#### [Short exercise]
Could you update the records below by replacing every "computer-use agent" with "GUI automation agent" and leaving everything else unchanged?

_ _ _ _

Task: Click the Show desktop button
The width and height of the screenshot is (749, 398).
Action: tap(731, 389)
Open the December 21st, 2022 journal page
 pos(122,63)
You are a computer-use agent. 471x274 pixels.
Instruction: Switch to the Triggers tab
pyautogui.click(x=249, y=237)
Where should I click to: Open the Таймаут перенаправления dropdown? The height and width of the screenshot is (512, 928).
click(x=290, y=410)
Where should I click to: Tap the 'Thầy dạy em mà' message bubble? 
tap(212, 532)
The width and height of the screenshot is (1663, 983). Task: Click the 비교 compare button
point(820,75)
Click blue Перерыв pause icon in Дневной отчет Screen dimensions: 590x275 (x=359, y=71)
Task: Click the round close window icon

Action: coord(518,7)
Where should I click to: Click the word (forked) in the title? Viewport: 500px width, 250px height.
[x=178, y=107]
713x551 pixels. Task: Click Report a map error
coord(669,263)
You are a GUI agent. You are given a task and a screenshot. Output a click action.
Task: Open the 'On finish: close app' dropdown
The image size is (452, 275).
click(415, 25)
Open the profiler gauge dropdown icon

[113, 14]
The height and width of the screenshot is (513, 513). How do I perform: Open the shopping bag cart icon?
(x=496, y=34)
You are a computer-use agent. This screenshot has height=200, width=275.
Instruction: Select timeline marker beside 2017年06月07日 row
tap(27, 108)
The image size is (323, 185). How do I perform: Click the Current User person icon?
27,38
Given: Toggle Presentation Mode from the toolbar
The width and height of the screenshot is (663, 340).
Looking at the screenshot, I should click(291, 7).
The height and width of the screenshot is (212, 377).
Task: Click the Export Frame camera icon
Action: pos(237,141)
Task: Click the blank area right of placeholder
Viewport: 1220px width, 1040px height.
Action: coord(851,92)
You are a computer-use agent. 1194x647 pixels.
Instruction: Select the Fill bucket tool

_ _ _ _

#### [Reply to the exercise]
Task: Click the Show desktop button
The width and height of the screenshot is (749, 398).
Action: tap(731, 389)
Open the December 21st, 2022 journal page
 pos(122,63)
You are a GUI automation agent. 471x274 pixels.
Instruction: Switch to the Triggers tab
pyautogui.click(x=249, y=237)
Where should I click to: Open the Таймаут перенаправления dropdown? The height and width of the screenshot is (512, 928).
click(x=290, y=410)
Where should I click to: Tap the 'Thầy dạy em mà' message bubble? 
tap(212, 532)
The width and height of the screenshot is (1663, 983). Task: Click the 비교 compare button
point(820,75)
Click blue Перерыв pause icon in Дневной отчет Screen dimensions: 590x275 (x=359, y=71)
Task: Click the round close window icon

Action: coord(518,7)
Where should I click to: Click the word (forked) in the title? Viewport: 500px width, 250px height.
[x=178, y=107]
713x551 pixels. Task: Click Report a map error
coord(669,263)
You are a GUI agent. You are given a task and a screenshot. Output a click action.
Task: Open the 'On finish: close app' dropdown
The image size is (452, 275).
click(415, 25)
Open the profiler gauge dropdown icon

[113, 14]
The height and width of the screenshot is (513, 513). How do I perform: Open the shopping bag cart icon?
(x=496, y=34)
You are a GUI automation agent. This screenshot has height=200, width=275.
Instruction: Select timeline marker beside 2017年06月07日 row
tap(27, 108)
The image size is (323, 185). How do I perform: Click the Current User person icon?
27,38
Given: Toggle Presentation Mode from the toolbar
The width and height of the screenshot is (663, 340).
Looking at the screenshot, I should click(291, 7).
The height and width of the screenshot is (212, 377).
Task: Click the Export Frame camera icon
Action: pos(237,141)
Task: Click the blank area right of placeholder
Viewport: 1220px width, 1040px height.
Action: coord(851,92)
You are a GUI automation agent. 1194x647 pixels.
Instruction: Select the Fill bucket tool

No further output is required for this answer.